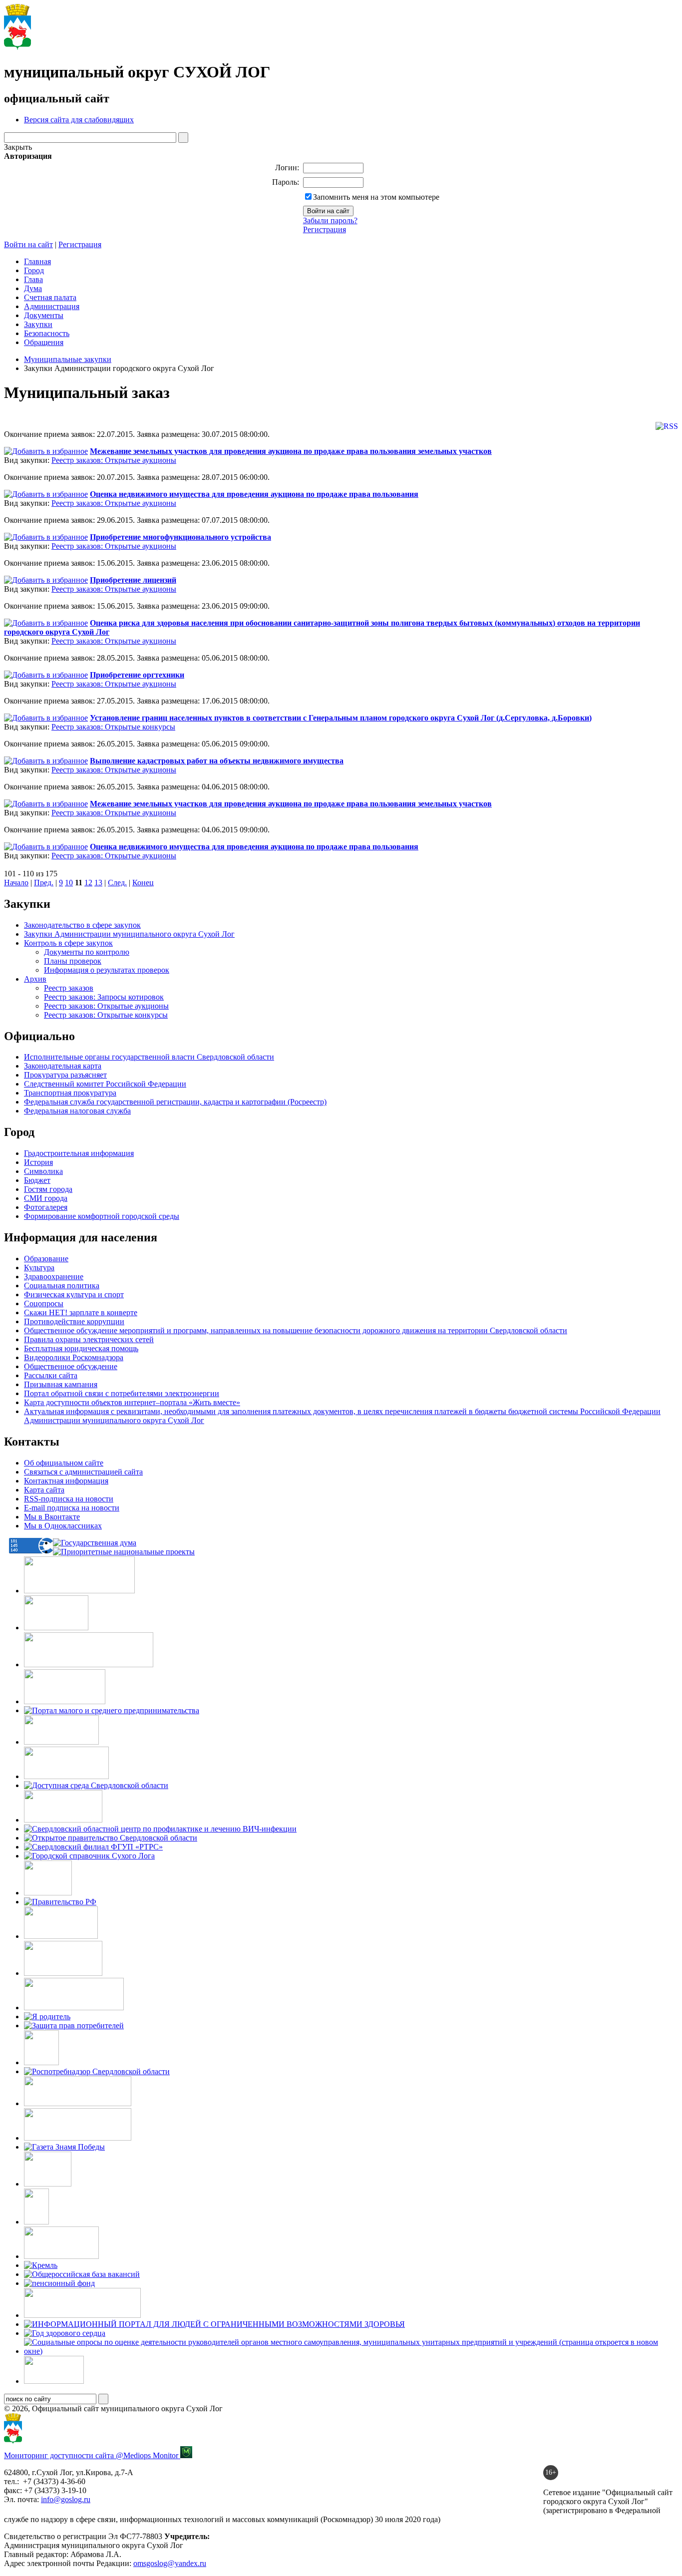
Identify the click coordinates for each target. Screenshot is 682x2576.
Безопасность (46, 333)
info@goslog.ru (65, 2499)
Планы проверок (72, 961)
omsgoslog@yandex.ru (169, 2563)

____________________

__WHAT NEEDS TO BE DONE__
From the line with "info@goslog.ru (65, 2499)" to the final line of the entries above, return every line exactly as written.

__ANSWER TO THE EXERCISE__
info@goslog.ru (65, 2499)
Планы проверок (72, 961)
omsgoslog@yandex.ru (169, 2563)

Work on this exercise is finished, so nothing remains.